__TAREFAS PROPOSTAS__:
1. Indique todas as pessoas que o artigo sobre a crise política em Timor-Leste menciona pelo nome.
2. Retome, por favor, o artigo sobre a crise política em Timor-Leste a partir do ponto em que termina.

__TRECHO DO DOCUMENTO__:
>>>>

Expresso
24-06-2006
Mais do que inimigos
O conflito político atingiu o seu auge. O vencedor, para já, é a Austrália
EM QUEM se deve acreditar, neste momento, em Timor-Leste? A escolha é um quebra-cabeças delicado, tendo em conta todo o fluxo de informação e contra-informação dos últimos dias. Em Díli, os líderes políticos parecem estar a usar em pleno o que aprenderam durante os 24 anos de ocupação indonésia sobre tácticas de subversão. O exemplo mais recente é de ontem à noite, quando o gabinete do ministro dos Negócios Estrangeiros comunicou a diplomatas que Mari Alkatiri «decidiu resignar» do seu cargo de primeiro-ministro e que o próprio Ramos-Horta está a pensar regressar à Fretilin para ajudar a recuperar a credibilidade do partido.
Mas por que razão é que, conhecidas as divergências pessoais entre ambos, o chefe de Governo iria deixar que fosse o Prémio Nobel da Paz a anunciar essa decisão?
Já era demasiado tarde em Díli para Alkatiri poder contestar a informação, mas Abílio de Araújo, um dos fundadores da Fretilin, comentou ao EXPRESSO a partir de Lisboa: «Falei com o primeiro-ministro há pouco e isso é uma mentira completa. Ele não se vai demitir É uma manobra de Ramos-Horta, que gosta de inventar factos a seu favor».
A guerra, por enquanto, é apenas de palavras. Na capital e nos distritos remotos das montanhas, os timorenses estão a ser encostados à parede para decidirem se acreditam no primeiro-ministro ou se, pelo contrário, estão do lado de Ramos-Horta e do Presidente da República.
Ao exigir a demissão de Mari Alkatiri, o Presidente Xanana Gusmão não apelou apenas à consciência dos líderes da Fretilin para se retratarem por terem promovido a distribuição de armas a civis, depois de o ex-ministro do Interior Rogério Lobato ter ficado em prisão domiciliária, na sequência de factos revelados pelo EXPRESSO. Xanana apelou directamente ao povo, num discurso de três horas em que lavou publicamente a água suja dos últimos 30 anos de história da Fretilin. Falou em nomes, fez acusações pessoais graves e revelou conversas privadas com o primeiro-ministro e com Rogério Lobato. Com esse apelo, o conflito político em Timor passou claramente à fase da contagem de espingardas: ou estão comigo, ou contra mim.

<<<<

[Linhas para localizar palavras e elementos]
>>>>

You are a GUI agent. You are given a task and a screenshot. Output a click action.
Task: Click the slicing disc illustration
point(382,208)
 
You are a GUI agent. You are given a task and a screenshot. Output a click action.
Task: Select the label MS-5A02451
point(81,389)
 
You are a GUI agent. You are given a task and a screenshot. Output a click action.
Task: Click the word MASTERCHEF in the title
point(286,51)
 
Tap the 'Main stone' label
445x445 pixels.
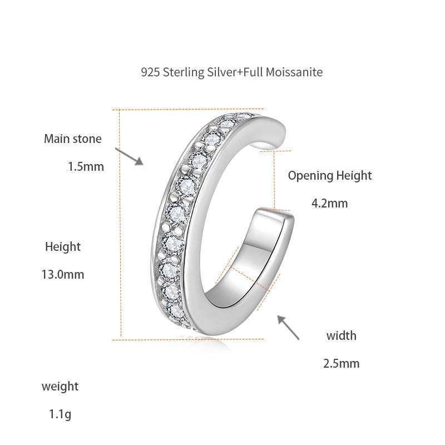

<<<<

__RESPOSTAS POR TAREFA__:
1. Mari Alkatiri, Ramos-Horta, Abílio de Araújo, Xanana Gusmão e Rogério Lobato.

2.
A ruptura de Xanana com Alkatiri surpreendeu quase toda a gente, com a ameaça de se demitir caso o primeiro-ministro não o faça, aumentando o sentimento de instabilidade no país. Tentando pôr água na fervura, o secretário-geral da ONU, Kofi Annan, e o presidente da Comissão Europeia telefonaram ontem ao Presidente timorense. Durão Barroso aconselhou Xanana a não abandonar o Palácio das Cinzas e a tentar uma solução constitucional. Não se sabe se a conversa foi decisiva, mas o Presidente acabou por desistir para já da sua intenção, apesar de ter terminado o prazo dado a Alkatiri.
A mão australiana.
Mas as surpresas esta semana não vieram só do gabinete da Presidência. Jon Howard, o primeiro-ministro australiano, fez uma declaração de apoio a Xanana, depois de, a 26 de Maio, mal as forças internacionais entraram em Timor, ter criticado a «má governação» de Alkatiri. «É difícil acreditar que Xanana Gusmão não continue a ser o centro dos acontecimentos políticos de Timor-Leste», disse desta vez Howard, dissipando as dúvidas que ainda pudessem haver sobre a posição da Austrália.
Contra a corrente, alguns analistas australianos têm denunciado aquilo que é a estratégia do Governo de Camberra para uma mudança de regime em Timor. Tim Anderson, analista político da Universidade de Sydney, acredita que Howard quer impor uma junta nacional em Díli liderada por Xanana e Ramos-Horta. E Rob Wesley-Smith, da Free East Timor, lembra um facto a que o EXPRESSO assistiu em Díli: «Os soldados australianos deixaram os incêndios e os saques acontecer mesmo à sua frente. Pergunto-me se isto não faz parte de um plano sinistro». Foram as imagens de caos na cidade que reforçaram a justificação para a presença australiana. Helen Hill, socióloga da Universidade de Victoria, fala do mais óbvio dos «leitmotivs»: petróleo.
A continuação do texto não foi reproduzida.